Brief: Collect each line of the entries that holds the string "pyautogui".
============================================================
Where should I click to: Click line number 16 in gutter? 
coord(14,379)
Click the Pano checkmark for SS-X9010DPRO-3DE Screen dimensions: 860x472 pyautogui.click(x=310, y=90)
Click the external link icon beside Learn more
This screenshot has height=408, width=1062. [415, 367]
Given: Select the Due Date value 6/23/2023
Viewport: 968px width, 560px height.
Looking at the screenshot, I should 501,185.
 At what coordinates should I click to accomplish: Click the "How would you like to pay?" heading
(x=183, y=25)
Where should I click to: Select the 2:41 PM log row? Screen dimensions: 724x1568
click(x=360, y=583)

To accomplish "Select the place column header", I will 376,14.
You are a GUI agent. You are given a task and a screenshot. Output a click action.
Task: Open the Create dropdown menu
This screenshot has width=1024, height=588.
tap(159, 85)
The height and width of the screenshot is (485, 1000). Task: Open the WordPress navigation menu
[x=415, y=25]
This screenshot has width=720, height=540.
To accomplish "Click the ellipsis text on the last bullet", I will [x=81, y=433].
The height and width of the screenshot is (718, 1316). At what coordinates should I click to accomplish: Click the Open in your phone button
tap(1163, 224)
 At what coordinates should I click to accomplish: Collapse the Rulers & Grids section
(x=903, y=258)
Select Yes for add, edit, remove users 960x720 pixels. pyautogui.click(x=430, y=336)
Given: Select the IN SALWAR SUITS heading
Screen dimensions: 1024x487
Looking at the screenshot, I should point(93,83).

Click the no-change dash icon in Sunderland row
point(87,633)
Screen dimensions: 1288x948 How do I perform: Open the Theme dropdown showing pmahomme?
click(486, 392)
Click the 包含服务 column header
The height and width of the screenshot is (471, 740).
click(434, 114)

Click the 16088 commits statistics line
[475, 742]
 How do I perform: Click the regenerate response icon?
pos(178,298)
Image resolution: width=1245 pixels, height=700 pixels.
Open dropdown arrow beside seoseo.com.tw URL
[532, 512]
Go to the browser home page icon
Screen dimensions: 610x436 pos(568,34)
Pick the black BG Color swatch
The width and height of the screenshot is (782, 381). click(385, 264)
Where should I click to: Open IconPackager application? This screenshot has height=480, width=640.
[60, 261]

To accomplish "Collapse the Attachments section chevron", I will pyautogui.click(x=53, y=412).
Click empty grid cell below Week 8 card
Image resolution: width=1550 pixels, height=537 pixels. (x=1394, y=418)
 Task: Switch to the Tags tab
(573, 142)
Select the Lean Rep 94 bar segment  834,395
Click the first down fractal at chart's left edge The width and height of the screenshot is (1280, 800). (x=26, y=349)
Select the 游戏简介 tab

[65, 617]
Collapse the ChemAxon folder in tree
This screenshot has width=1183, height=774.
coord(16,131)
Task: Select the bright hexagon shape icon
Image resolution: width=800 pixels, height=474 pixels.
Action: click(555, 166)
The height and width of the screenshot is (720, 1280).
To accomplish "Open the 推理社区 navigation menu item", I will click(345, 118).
============================================================
Solved exercise:
Click the Pano checkmark for SS-X9010DPRO-3DE Screen dimensions: 860x472 pyautogui.click(x=310, y=90)
Select Yes for add, edit, remove users 960x720 pixels. pyautogui.click(x=430, y=336)
To accomplish "Collapse the Attachments section chevron", I will pyautogui.click(x=53, y=412).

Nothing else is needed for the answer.